Parnasi e i favori alla politica: nuove accuse al tesoriere pd

La penna degli Altri
giovedì, 14 marzo 2019 alle 13:11
luca parnasi
IL MESSAGGERO (M. ALLEGRI) - Non c'è solo l'accusa di finanziamento illecito ad appesantire le spalle del tesoriere del Pd, Francesco Bonifazi, indagato nella maxi inchiesta sui rapporti opachi tra l'imprenditore Luca Parnasi - già imputato per associazione a delinquere finalizzata alla corruzione - e la politica. Ora, il procuratore aggiunto Paolo Ielo e le pm Barbara Zuin e Luigia Spinelli ipotizzano a suo carico anche l'emissione di fatture per operazioni inesistenti, nel filone parallelo a quello sul giro di favori e mazzette legato alla realizzazione dello stadio della Roma a Tor di Valle. Se da un lato si aggrava la posizione del tesoriere dem, ieri il suo omologo della Lega, Giulio Centemero, indagato pure lui per finanziamento illecito in concorso con l'imprenditore romano, si sarebbe dovuto presentare in procura per chiarire la sua posizione. L'interrogatorio, però, è saltato: Centemero, assistito dall'avvocato Roberto Zingari, ha consegnato ai magistrati una memoria in cui specifica di essere indagato per gli stessi fatti anche a Bergamo.

LA NOTA - «
Il mio assistito, pur essendo pronto a fornire ogni chiarimento, ha ritenuto opportuno non sottoporsi all'interrogatorio - specifica l'avvocato Zingari - atteso che per le medesime condotte sta procedendo la procura di Bergamo presso la quale è stata già depositata un'ampia memoria difensiva. È necessario un chiarimento in merito a quale sia la procura competente». Le accuse mosse a Centemero sono relative alla donazione di 250mila euro - alla vigilia delle ultime elezioni - da parte di Parnasi alla Più Voci, onlus considerata vicina al Carroccio. Agli atti dell'inchiesta, le intercettazioni dell'imprenditore e le dichiarazioni rilasciate ai pm: Parnasi avrebbe ammesso di avere trattato con Centemero sulle cifre e di avere poi delegato la questione ai suoi soci. Una collaborazione con gli inquirenti che aveva permesso al costruttore di lasciare il carcere - era stato arrestato in giugno - e di andare ai domiciliari, per poi essere sottoposto solo all'obbligo di firma.

LA FONDAZIONE EYU - Per quanto riguarda Bonifazi, invece, nel mirino dei pm c'è il finanziamento da 150mila euro che il costruttore avrebbe erogato in favore della Fondazione Eyu
, vicina al Pd e presieduta dal tesoriere dem. Un pagamento giustificato con l'emissione di fattura che, per l'accusa, sarebbe relativa a servizi mai svolti: uno studio sul rapporto tra la casa e i cittadini, nello specifico. Quella relazione, come ipotizzano i carabinieri del Nucleo investigativo, sarebbe sproporzionata rispetto al conto saldato. Il sospetto dei magistrati è che il denaro fosse destinato al partito: la fondazione potrebbe essere stata usata come canale per fare arrivare al Pd soldi non in chiaro, circostanza sempre smentita dall'esponente dem. Il costruttore avrebbe però ammesso che tra lui e il tesoriere, prima dell'ultima campagna elettorale, ci sarebbero stati diversi contatti e un incontro nella sede del Pd a Sant'Andrea delle Fratte.
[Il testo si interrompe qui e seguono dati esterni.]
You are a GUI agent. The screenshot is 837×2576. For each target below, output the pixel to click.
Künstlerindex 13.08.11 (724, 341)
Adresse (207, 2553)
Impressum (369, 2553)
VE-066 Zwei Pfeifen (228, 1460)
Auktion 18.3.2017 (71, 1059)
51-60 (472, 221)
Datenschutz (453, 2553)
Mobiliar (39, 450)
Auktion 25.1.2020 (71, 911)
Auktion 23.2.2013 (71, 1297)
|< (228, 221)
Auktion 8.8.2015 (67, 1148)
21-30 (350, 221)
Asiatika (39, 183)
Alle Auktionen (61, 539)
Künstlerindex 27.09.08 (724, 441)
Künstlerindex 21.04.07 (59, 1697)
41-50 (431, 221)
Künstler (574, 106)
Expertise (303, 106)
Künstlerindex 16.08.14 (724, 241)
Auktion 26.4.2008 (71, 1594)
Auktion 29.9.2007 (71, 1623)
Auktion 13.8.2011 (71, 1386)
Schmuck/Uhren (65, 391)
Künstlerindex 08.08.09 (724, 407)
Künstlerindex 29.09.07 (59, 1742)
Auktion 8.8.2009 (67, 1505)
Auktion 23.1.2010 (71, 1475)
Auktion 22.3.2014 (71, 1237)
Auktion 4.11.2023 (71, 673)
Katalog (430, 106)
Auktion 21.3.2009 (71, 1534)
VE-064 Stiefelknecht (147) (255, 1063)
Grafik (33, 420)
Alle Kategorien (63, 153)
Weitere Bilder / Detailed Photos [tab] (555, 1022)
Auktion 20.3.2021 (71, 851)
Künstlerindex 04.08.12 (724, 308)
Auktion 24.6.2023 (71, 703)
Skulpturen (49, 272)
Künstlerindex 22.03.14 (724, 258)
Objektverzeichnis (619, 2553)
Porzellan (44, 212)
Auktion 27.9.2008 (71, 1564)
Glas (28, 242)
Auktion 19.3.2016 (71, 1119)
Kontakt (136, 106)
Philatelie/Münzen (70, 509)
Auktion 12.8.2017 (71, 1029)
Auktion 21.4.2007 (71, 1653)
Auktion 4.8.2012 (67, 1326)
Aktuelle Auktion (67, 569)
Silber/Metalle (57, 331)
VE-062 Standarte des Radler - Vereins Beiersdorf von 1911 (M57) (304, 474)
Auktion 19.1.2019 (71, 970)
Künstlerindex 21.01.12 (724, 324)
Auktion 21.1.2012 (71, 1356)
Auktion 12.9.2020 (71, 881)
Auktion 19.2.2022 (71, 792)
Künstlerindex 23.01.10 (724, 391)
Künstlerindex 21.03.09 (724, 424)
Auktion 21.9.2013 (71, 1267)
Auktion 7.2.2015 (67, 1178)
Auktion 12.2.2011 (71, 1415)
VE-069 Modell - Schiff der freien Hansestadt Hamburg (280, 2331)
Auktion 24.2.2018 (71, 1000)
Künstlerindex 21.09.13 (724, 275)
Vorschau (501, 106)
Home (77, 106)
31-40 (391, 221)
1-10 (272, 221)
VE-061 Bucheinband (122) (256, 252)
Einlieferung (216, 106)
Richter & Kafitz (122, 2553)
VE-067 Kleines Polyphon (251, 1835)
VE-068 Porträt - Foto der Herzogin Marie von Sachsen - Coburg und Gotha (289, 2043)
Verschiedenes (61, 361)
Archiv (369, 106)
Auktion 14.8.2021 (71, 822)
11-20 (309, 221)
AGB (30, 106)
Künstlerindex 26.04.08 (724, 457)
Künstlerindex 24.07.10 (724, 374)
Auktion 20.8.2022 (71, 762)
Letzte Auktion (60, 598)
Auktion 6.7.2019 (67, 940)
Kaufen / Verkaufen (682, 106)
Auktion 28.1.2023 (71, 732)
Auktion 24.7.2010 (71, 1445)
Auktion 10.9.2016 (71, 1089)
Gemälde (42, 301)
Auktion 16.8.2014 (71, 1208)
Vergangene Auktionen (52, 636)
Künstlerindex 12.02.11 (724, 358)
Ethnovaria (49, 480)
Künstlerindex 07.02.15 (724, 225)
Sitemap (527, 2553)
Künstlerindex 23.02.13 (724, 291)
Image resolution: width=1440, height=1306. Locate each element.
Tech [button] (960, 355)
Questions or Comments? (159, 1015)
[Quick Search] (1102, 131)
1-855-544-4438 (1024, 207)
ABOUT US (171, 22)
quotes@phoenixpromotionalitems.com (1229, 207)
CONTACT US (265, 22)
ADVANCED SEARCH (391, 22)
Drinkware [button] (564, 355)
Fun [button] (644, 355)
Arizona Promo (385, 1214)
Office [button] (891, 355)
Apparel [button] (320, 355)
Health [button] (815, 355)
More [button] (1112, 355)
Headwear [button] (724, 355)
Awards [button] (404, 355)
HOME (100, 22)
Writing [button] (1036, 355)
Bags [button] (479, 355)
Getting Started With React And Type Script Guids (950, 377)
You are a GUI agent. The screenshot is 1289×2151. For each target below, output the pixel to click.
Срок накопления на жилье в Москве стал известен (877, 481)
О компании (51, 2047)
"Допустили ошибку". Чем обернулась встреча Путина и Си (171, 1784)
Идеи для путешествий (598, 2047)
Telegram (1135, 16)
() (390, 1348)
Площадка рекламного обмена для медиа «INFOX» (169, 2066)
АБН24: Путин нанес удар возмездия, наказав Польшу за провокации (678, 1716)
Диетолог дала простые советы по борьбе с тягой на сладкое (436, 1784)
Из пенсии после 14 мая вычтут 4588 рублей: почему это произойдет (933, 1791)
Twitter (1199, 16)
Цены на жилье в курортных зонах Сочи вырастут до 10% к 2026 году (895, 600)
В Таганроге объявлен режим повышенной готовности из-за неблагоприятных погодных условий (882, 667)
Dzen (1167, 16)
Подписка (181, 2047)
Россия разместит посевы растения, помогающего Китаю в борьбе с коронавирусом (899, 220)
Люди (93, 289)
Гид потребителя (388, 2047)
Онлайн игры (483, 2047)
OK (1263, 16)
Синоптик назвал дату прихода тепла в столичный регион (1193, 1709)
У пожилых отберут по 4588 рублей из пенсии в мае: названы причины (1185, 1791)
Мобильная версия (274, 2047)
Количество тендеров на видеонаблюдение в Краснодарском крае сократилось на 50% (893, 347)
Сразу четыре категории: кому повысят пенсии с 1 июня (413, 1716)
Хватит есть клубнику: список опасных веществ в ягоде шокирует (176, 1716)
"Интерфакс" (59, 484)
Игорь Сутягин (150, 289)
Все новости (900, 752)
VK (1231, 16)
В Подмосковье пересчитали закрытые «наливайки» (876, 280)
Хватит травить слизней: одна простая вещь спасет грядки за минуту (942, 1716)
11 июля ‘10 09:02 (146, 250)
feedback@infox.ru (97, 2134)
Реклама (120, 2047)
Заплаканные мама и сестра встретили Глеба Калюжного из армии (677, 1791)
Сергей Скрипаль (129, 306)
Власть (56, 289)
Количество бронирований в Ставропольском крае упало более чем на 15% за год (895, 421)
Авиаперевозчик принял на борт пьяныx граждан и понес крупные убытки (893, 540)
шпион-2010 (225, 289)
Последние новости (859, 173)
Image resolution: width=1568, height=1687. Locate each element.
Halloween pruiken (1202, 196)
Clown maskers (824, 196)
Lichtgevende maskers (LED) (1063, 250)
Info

I PAGAMENTIDal gruppo Parsitalia di Parnasi, la Fondazione avrebbe ricevuto in totale 250mila euro, in due tranche: 150mila euro più 100mila. La seconda dazione, però, sarebbe regolarmente documentata. A gestire i pagamenti, il tesoriere della fondazione, Domenico Petrolo, che, soprattutto a ridosso delle elezioni, era diventato particolarmente insistente. In un'informativa, i carabinieri scrivono che a ridosso del 4 marzo 2018 il tesoriere di Eyu aveva chiamato i collaboratori dell'imprenditore e aveva sollecitato «il pagamento, affermando che ciò li aiuterebbe molto, trattandosi degli ultimi giorni. Evidente è il riferimento alle vicine elezioni e alla campagna elettorale».
Mentre proseguono le indagini sui rapporti del costruttore con la politica, l'affaire Tor di Valle arriva sul banco degli imputati. Si è già aperto il processo a carico del consulente della sindaca Virginia Raggi, Luca Lanzalone, accusato di corruzione per avere agevolato Parnasi in cambio di incarichi. Mentre per l'imprenditore e altre 14 persone - i suoi collaboratori, politici e funzionari capitolini - è prevista l'udienza preliminare il 2 aprile: il gup dovrà decidere se rinviarli o meno a giudizio.